[DATASET]

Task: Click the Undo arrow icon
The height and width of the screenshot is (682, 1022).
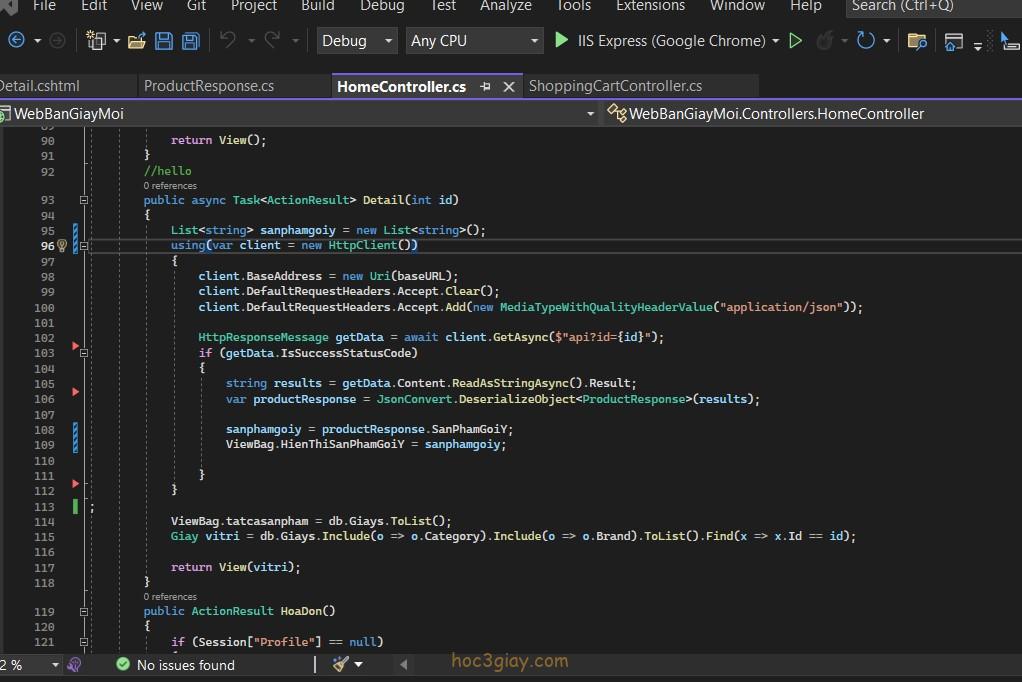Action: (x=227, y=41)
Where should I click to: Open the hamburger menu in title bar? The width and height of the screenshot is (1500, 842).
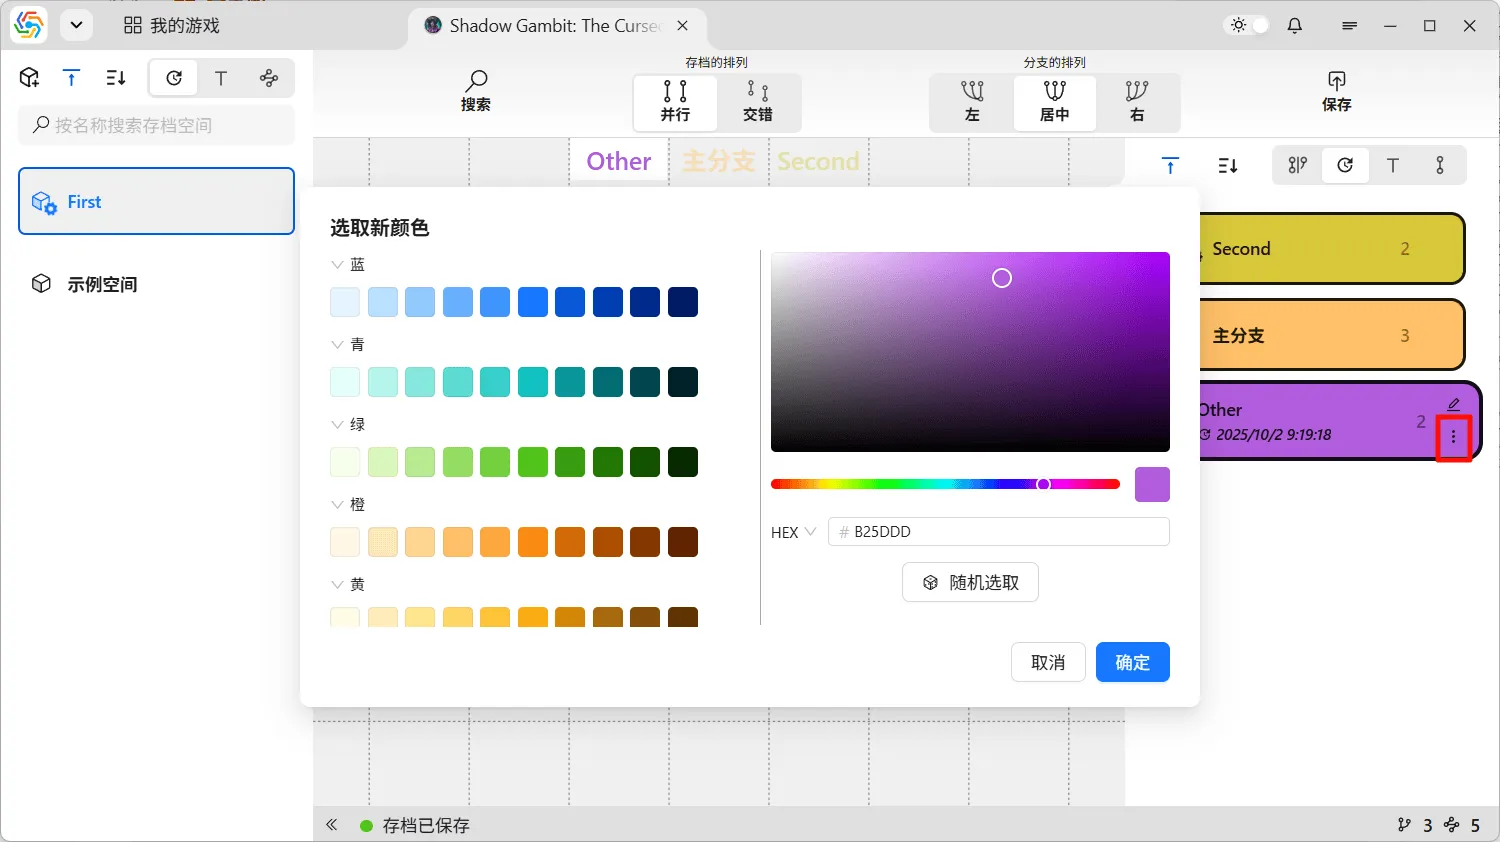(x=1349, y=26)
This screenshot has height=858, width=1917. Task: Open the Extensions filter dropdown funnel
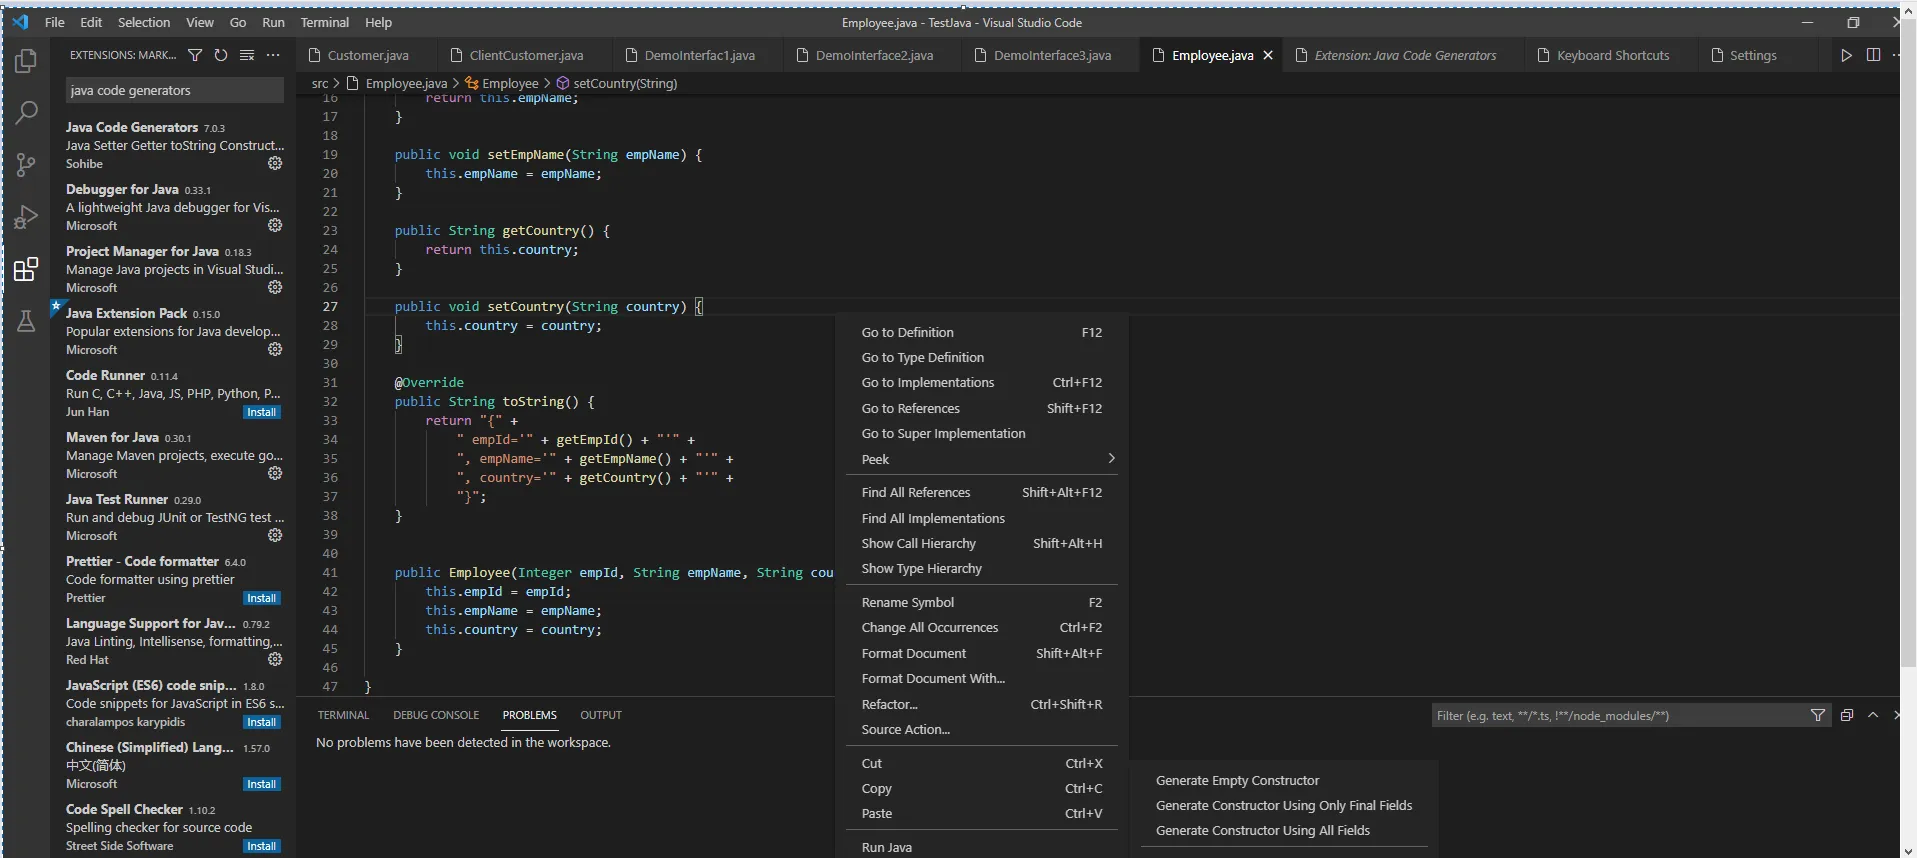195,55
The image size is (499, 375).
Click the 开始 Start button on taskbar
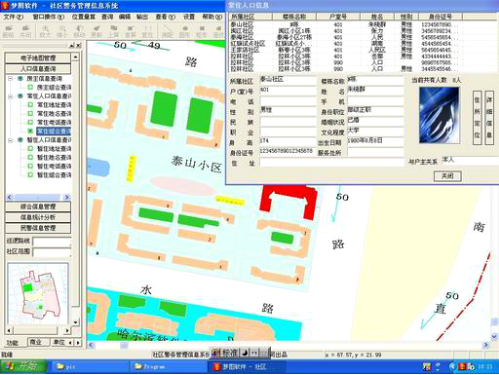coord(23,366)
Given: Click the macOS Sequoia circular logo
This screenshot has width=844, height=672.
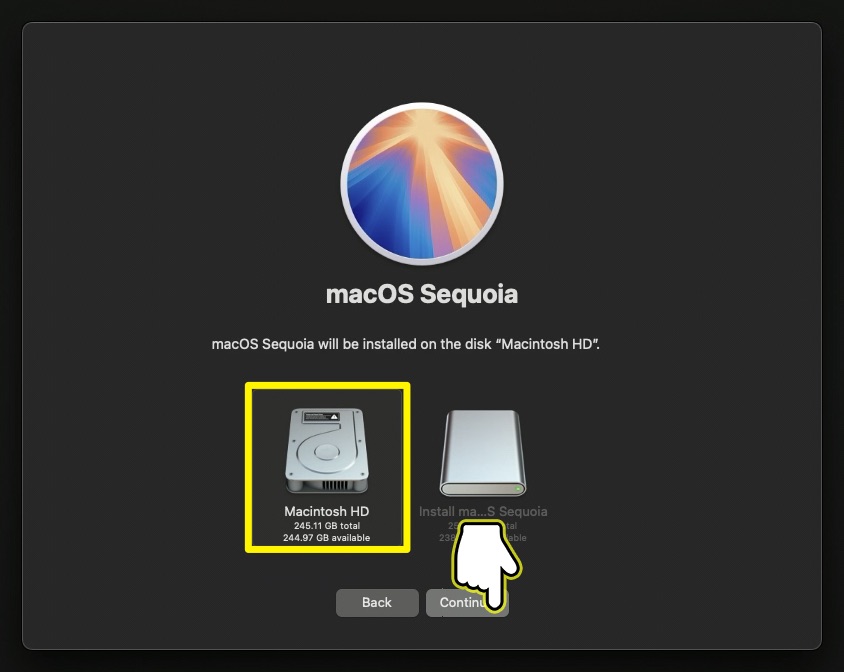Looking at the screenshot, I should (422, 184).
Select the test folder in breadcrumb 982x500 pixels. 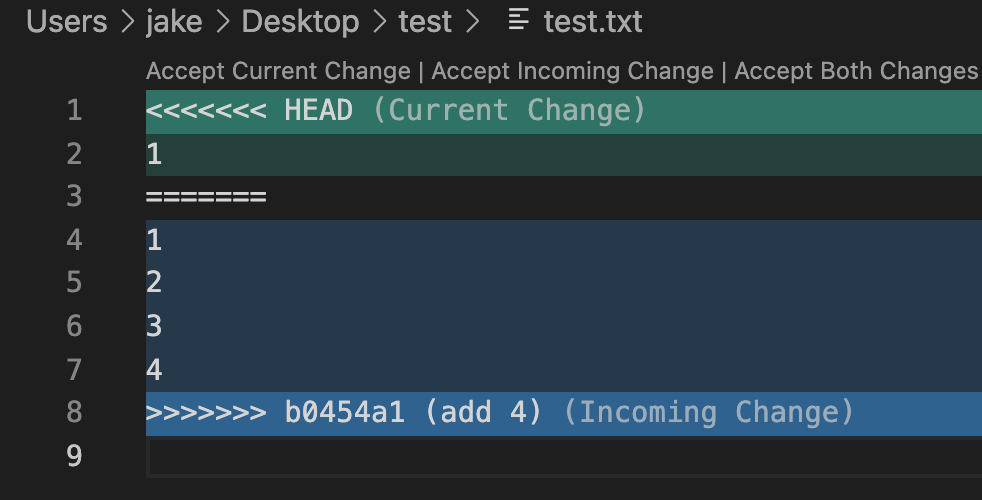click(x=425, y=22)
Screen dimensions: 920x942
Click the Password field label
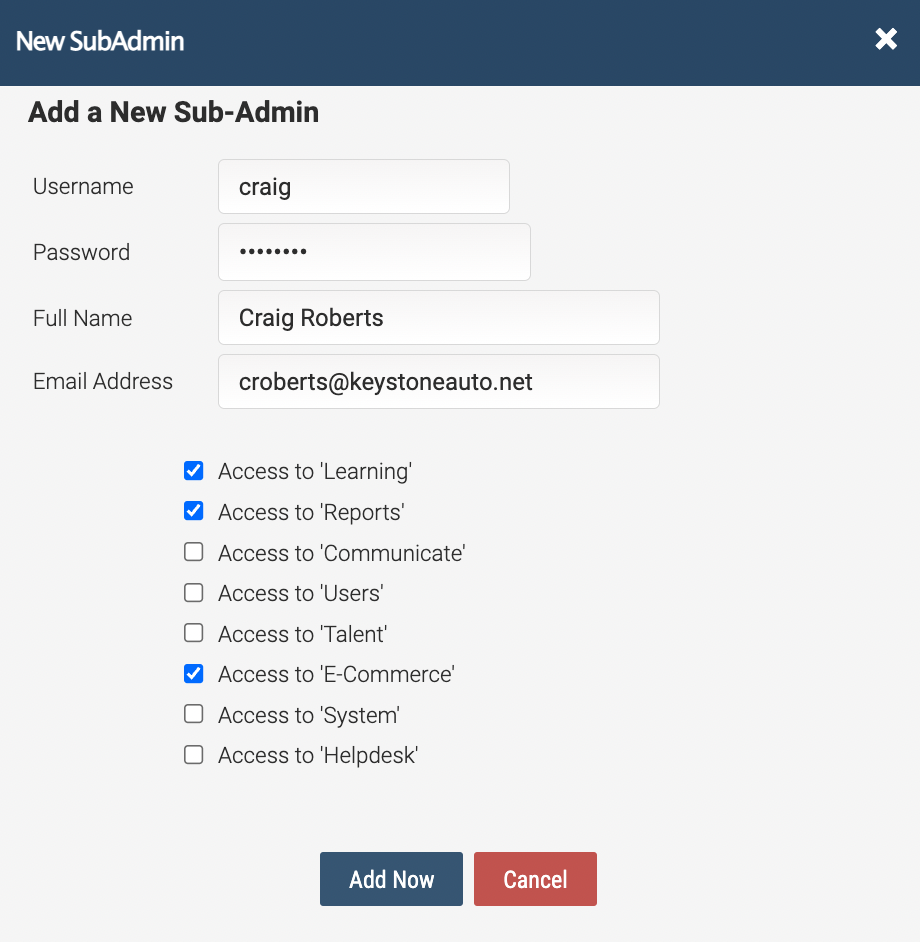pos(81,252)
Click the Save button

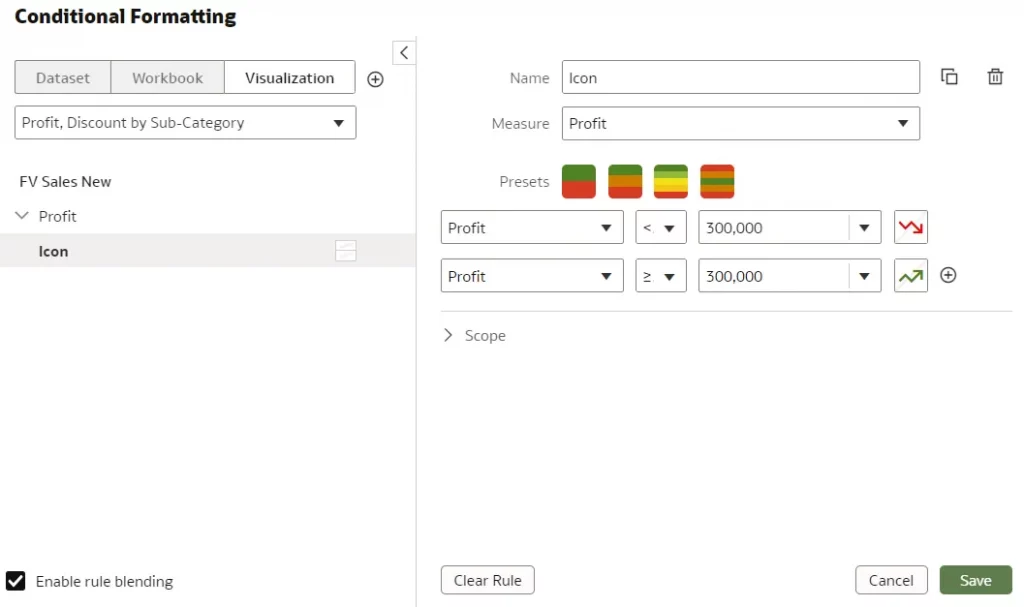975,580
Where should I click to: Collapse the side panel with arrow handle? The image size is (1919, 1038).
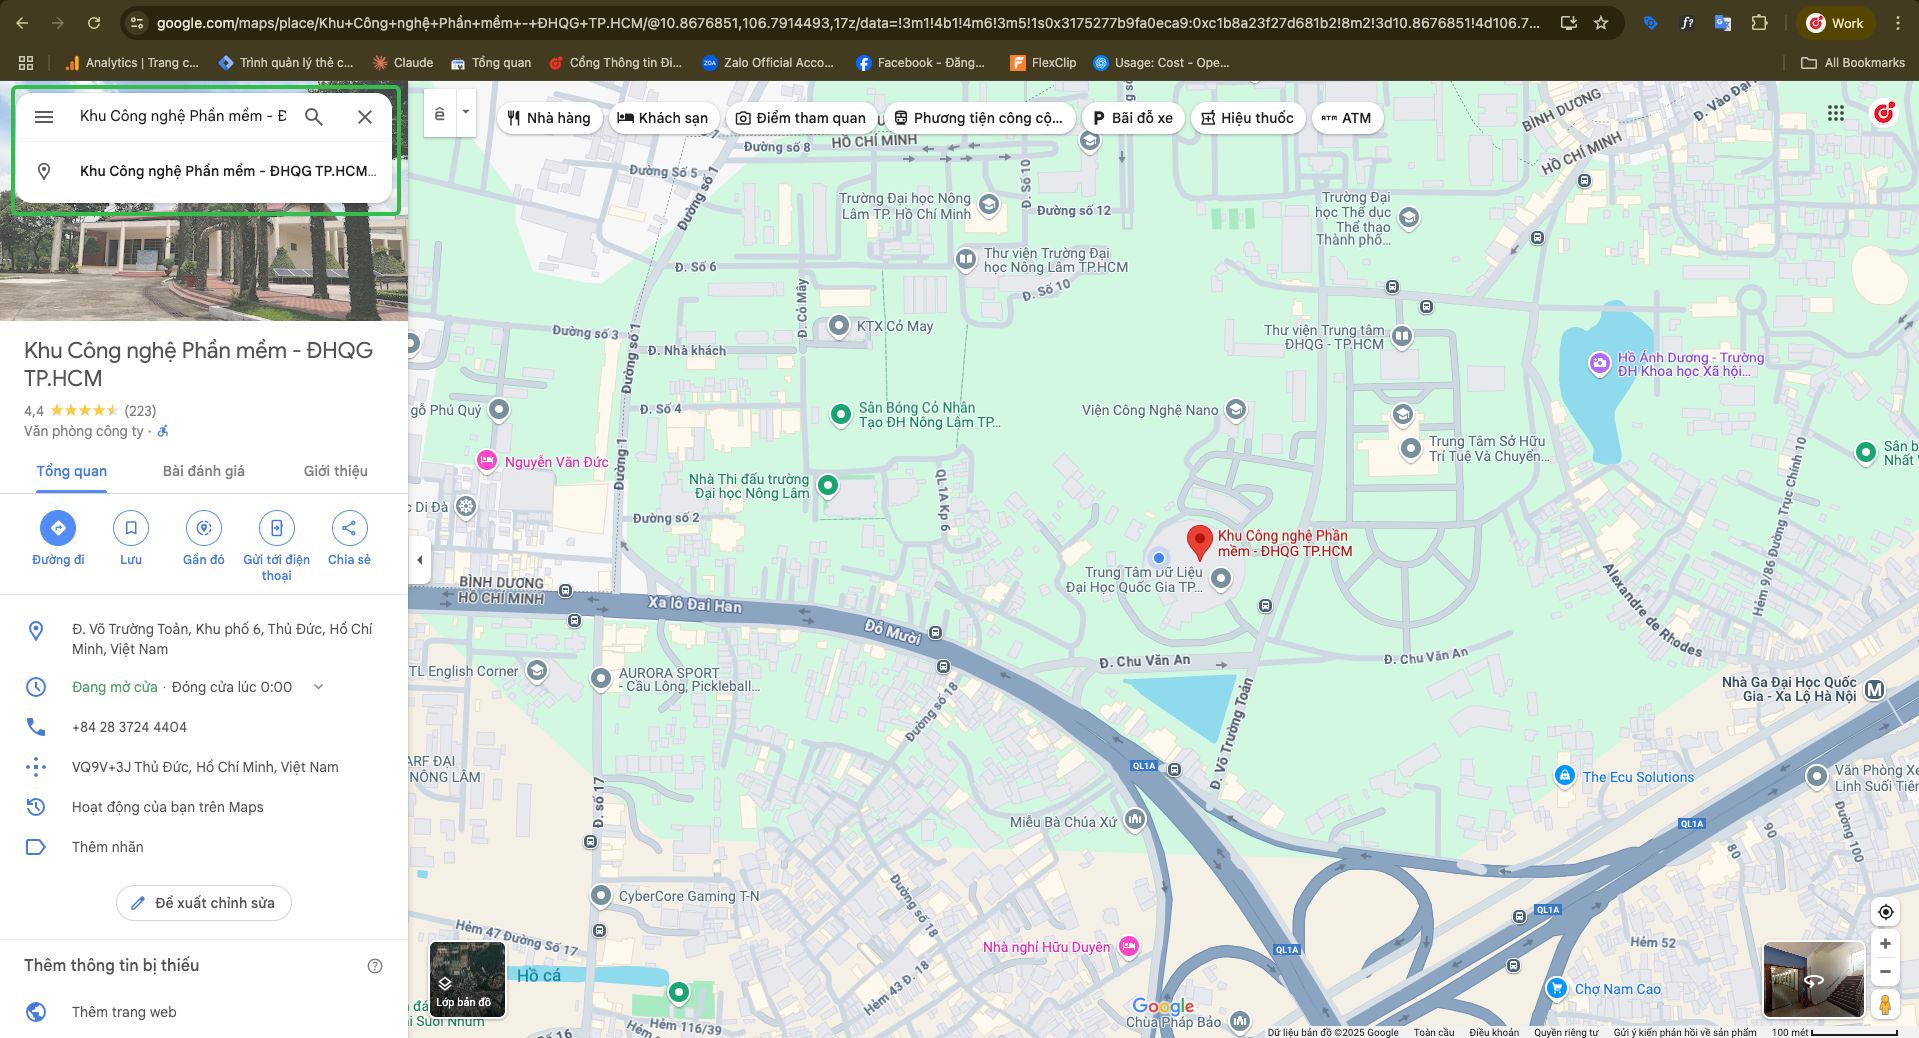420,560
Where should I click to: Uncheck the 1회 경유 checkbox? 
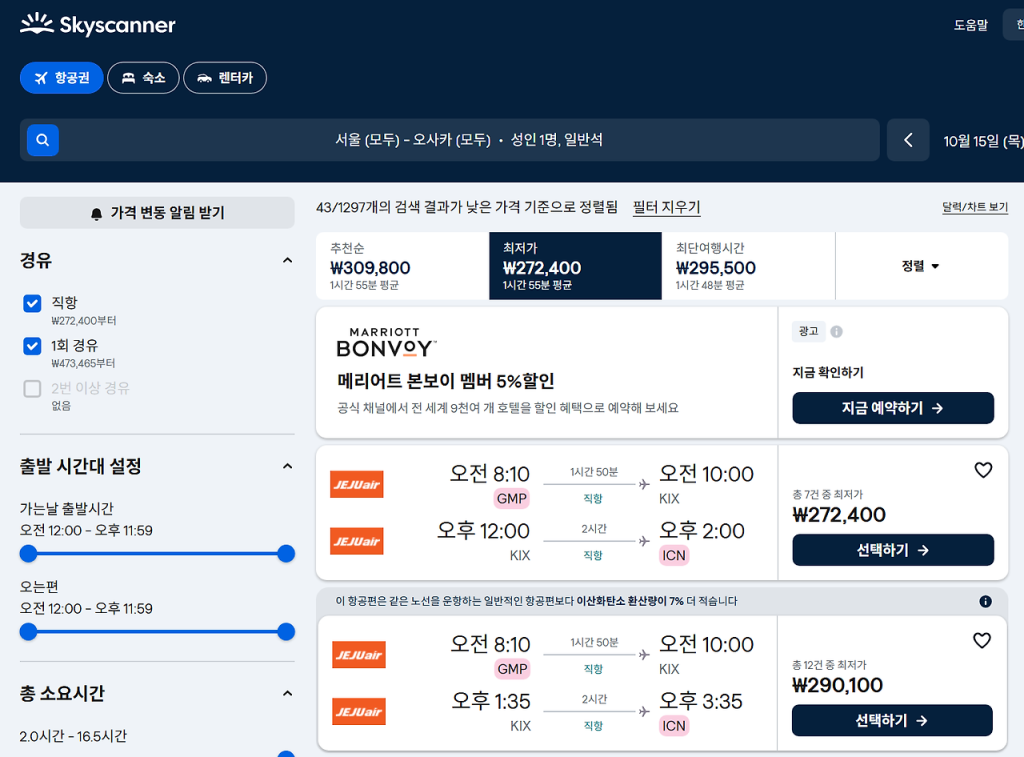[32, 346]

[/DATASET]

### [WHAT IS REQUIRED]
The expected output is an exact copy of the lines from the one with "Click the Password field label" to the final line of the entries above, pictures excepted; please include both ends.

### [RESPONSE AREA]
Click the Password field label
pos(81,252)
Click the Save button

975,580
Where should I click to: Collapse the side panel with arrow handle? The image size is (1919, 1038).
420,560
Where should I click to: Uncheck the 1회 경유 checkbox? 
[32, 346]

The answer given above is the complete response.